** Instructions for the task **
Substitute "Settings" for "Metrics" in the records from the line with "This screenshot has height=127, width=226." to the line with "The height and", and give only those lines with nothing else altered. Leave the pictures out.

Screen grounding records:
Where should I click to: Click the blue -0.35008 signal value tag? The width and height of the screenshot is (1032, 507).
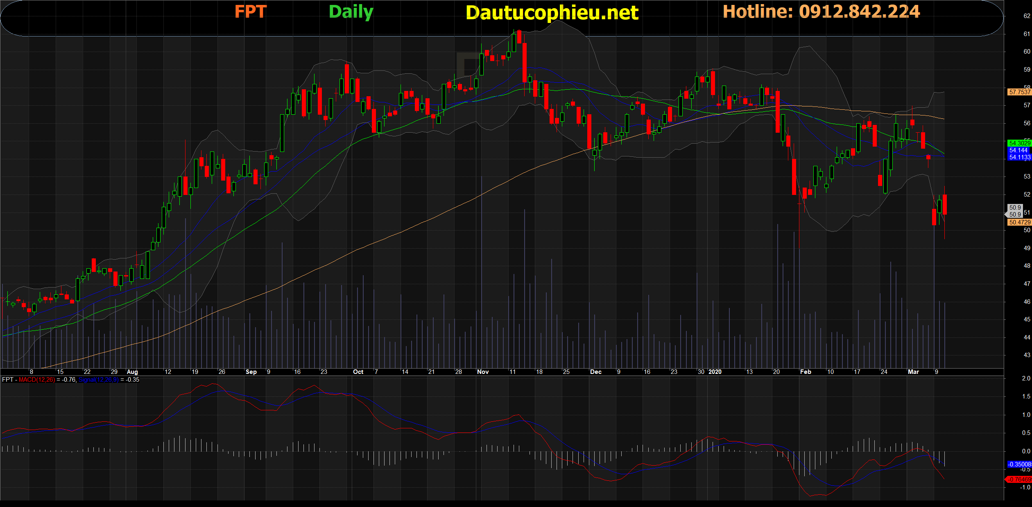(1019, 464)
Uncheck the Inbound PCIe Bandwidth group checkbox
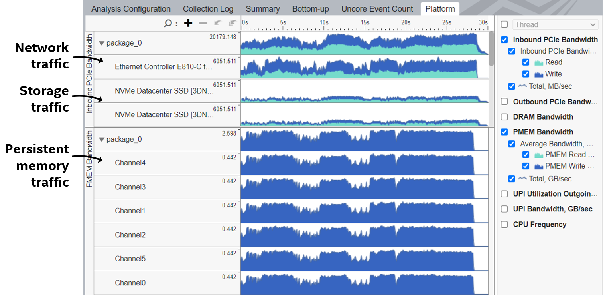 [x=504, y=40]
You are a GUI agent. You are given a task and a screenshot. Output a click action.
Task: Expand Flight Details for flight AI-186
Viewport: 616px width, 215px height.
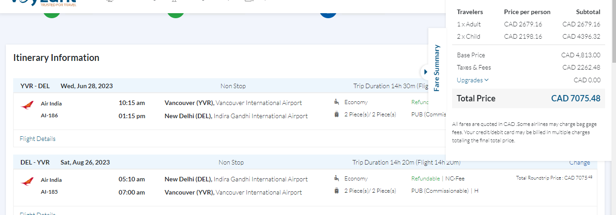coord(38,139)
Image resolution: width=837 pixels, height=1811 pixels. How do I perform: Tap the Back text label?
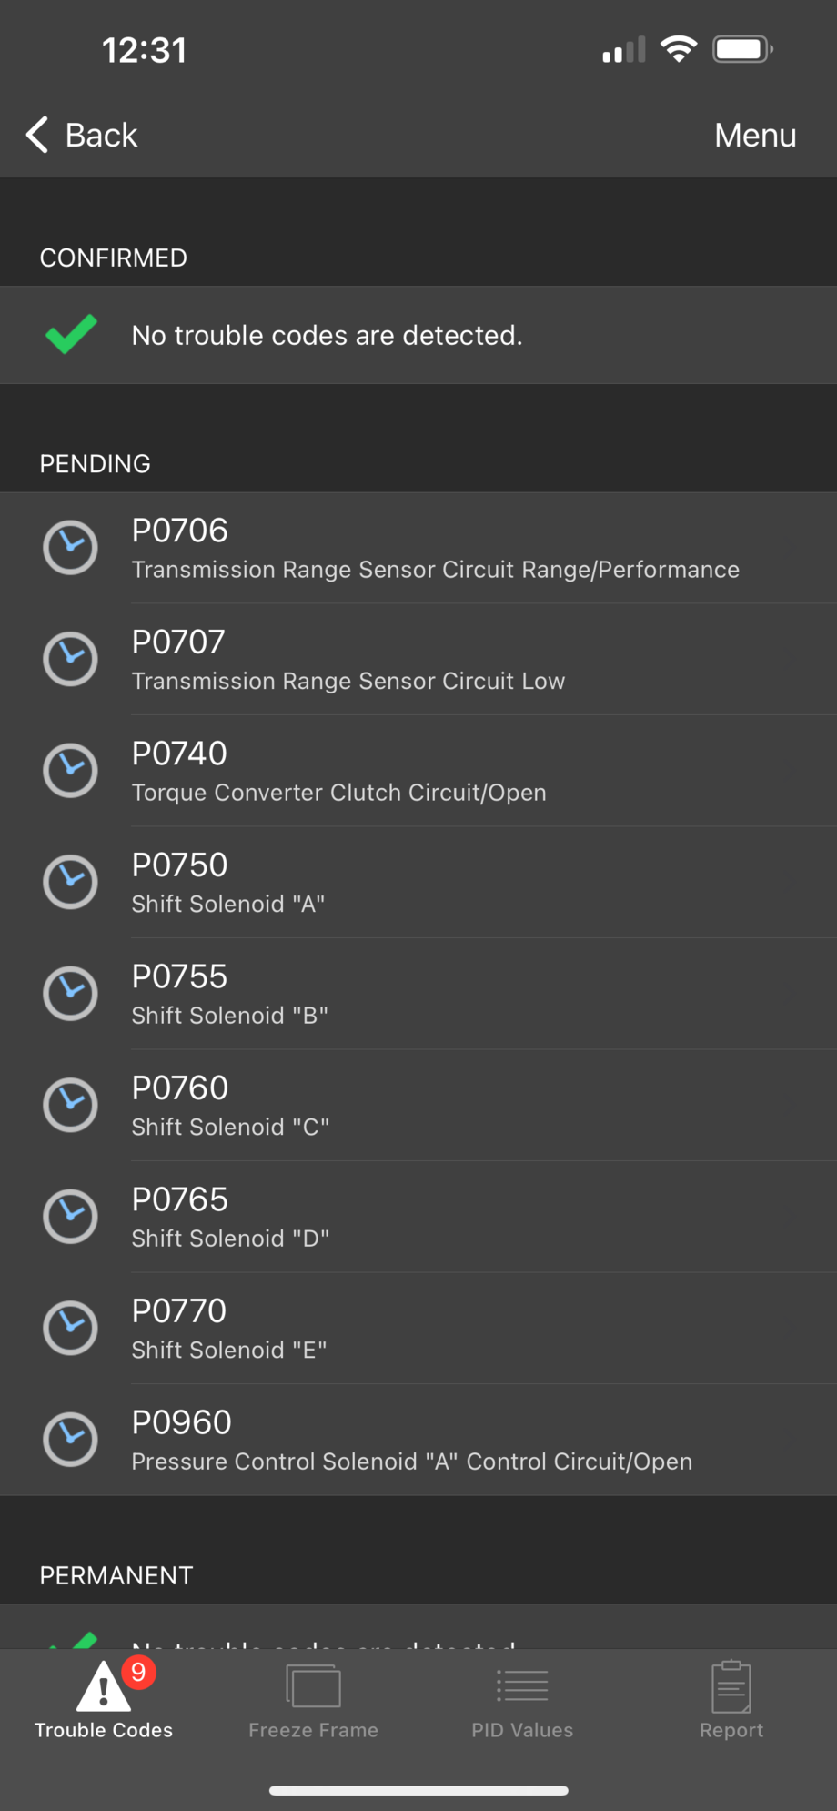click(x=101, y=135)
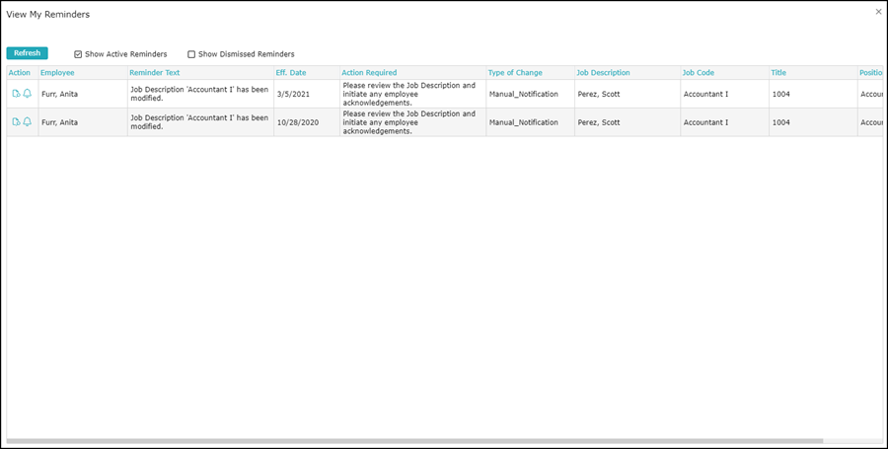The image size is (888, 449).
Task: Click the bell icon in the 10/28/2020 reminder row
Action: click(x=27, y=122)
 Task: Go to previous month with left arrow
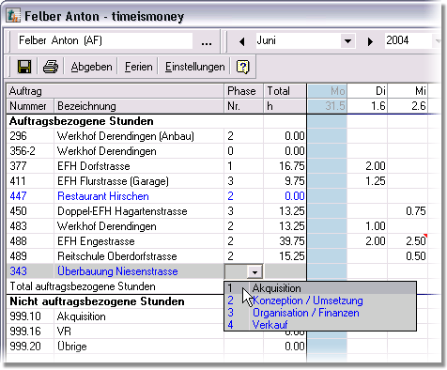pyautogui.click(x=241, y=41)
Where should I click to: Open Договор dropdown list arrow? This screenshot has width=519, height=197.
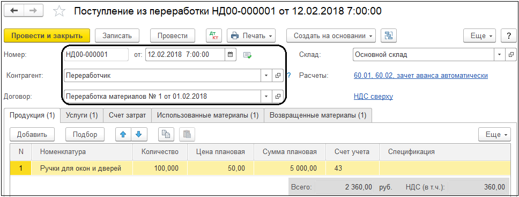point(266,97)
==
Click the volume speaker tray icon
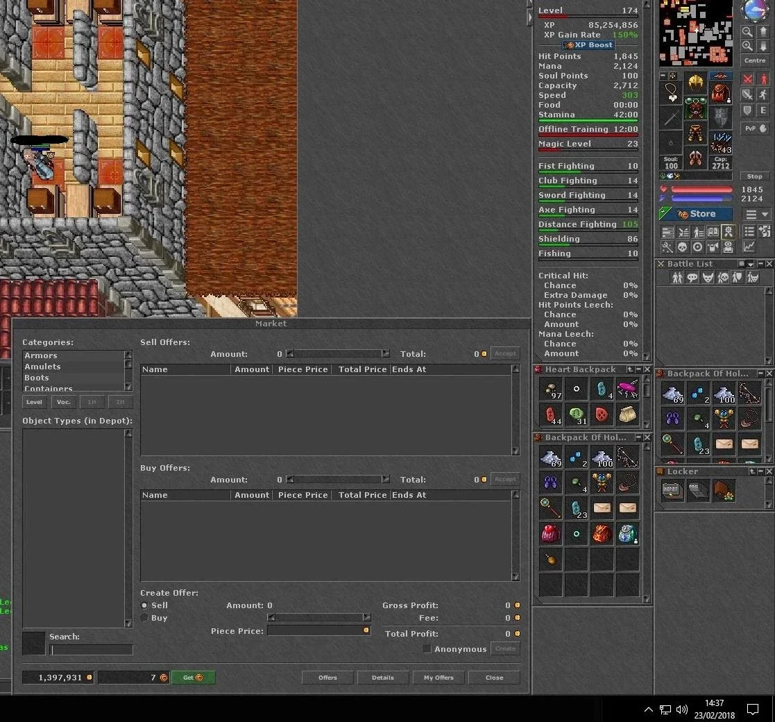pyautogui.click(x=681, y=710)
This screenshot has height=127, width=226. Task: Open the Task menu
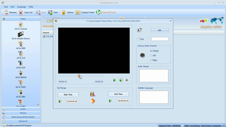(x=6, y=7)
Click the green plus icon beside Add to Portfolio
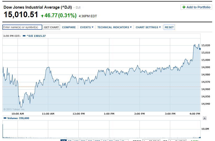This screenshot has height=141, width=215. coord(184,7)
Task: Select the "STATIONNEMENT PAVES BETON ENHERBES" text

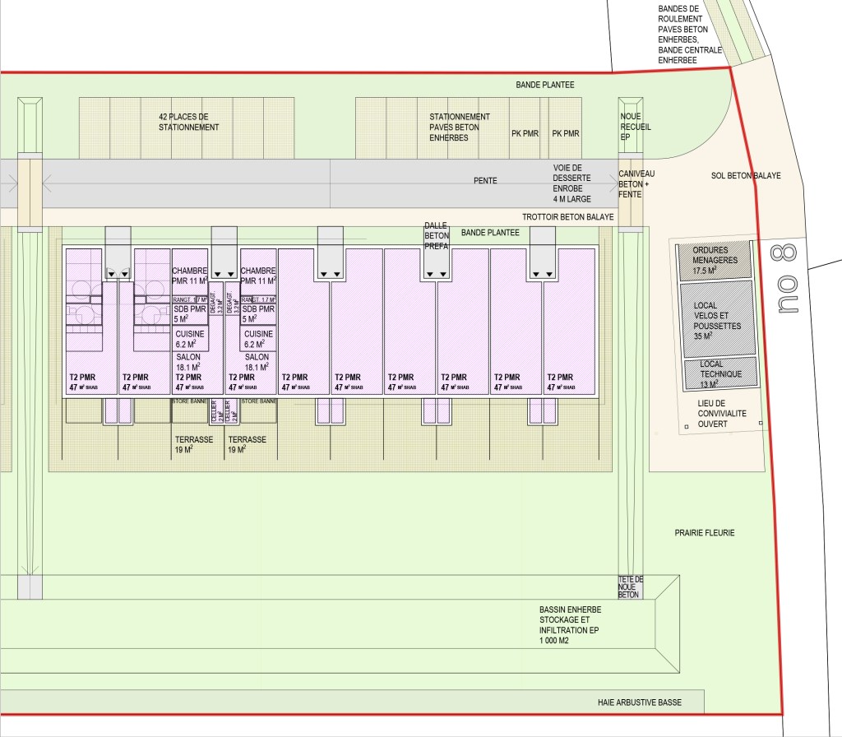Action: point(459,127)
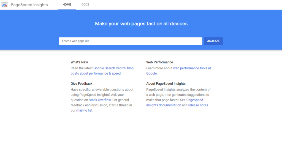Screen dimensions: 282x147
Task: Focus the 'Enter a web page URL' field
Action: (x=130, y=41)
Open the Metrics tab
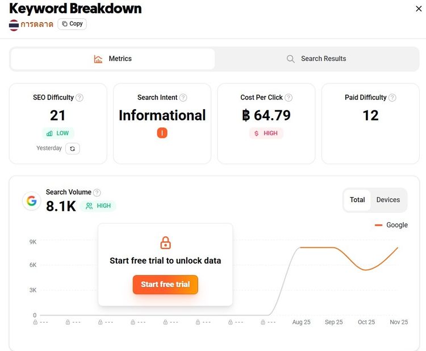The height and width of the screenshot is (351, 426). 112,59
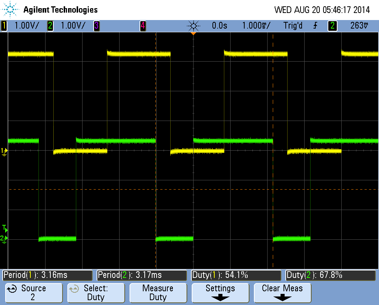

** Result **
This screenshot has height=127, width=226. Task: Open the Task menu
(x=6, y=7)
Click the green plus icon beside Add to Portfolio
This screenshot has height=141, width=215. coord(184,7)
Task: Select the "STATIONNEMENT PAVES BETON ENHERBES" text

Action: point(459,127)
Screen dimensions: 282x147
Task: Focus the 'Enter a web page URL' field
Action: (x=130, y=41)
Open the Settings tab
The height and width of the screenshot is (351, 426). 112,59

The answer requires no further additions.